Might be a bit out of context, but isn't the TPU also optimized for low latency inference? (Judging by reading the original TPU architecture paper here - https://arxiv.org/abs/1704.04760). If so, does Groq actually provide hardware support for LLM inference?

tome · on Feb 19, 2024

Jonathan Ross on that paper is Groq's founder and CEO. Groq's LPU is an natural continuation of the breakthrough ideas he had when designing Google's TPU.

Could you clarify your question about hardware support? Currently we build out our hardware to support our cloud offering, and we sell systems to enterprise customers.

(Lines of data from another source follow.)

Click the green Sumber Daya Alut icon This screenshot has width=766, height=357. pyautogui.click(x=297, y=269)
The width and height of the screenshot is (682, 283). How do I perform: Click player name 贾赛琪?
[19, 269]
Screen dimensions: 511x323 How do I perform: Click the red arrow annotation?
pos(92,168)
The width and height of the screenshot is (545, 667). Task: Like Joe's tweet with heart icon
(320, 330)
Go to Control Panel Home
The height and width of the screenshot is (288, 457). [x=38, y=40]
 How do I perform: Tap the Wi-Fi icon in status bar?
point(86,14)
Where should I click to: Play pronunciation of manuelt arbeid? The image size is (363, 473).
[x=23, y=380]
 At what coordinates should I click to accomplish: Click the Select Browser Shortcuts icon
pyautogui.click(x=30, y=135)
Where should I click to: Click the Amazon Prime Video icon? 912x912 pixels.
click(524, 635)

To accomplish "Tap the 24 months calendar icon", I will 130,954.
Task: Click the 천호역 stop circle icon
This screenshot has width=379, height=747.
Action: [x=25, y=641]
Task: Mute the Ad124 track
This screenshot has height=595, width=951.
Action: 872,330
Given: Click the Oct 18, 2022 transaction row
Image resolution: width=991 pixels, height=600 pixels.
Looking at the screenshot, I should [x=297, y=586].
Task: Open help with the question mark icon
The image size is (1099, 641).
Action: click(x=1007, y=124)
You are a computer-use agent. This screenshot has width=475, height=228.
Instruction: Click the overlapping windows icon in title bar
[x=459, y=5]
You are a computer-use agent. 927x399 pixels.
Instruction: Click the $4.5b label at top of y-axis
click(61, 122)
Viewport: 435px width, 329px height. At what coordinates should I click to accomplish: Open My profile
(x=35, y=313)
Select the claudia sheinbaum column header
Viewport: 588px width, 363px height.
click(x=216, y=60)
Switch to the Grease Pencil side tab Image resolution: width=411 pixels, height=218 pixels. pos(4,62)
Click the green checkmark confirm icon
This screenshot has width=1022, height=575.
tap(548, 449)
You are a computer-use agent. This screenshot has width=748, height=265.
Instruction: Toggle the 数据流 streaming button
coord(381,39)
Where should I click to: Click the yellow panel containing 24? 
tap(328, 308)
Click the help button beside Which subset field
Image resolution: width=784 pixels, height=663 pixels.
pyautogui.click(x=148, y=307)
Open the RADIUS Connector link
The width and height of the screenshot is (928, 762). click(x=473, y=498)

vimarsh6739 · on Feb 19, 2024

Thanks for the quick reply! About hardware support, I was wondering if the LPU has a hardware instruction to compute the attention matrix similar to the MatrixMultiply/Convolve instruction in the TPU ISA. (Maybe a hardware instruction which fuses a softmax on the matmul epilogue?)

tome · on Feb 19, 2024

We don't have a hardware instruction but we do have some patented technology around using a matrix engine to efficiently calculate other linear algebra operations such as convolution.

mirekrusin · on Feb 19, 2024

Are you considering targeting consumer market? There are a lot of people throwing $2k-$4k into local setups and they primarily care about inference.

tome · on Feb 19, 2024

At the moment we're concentrating on building out our API and serving the enterprise market.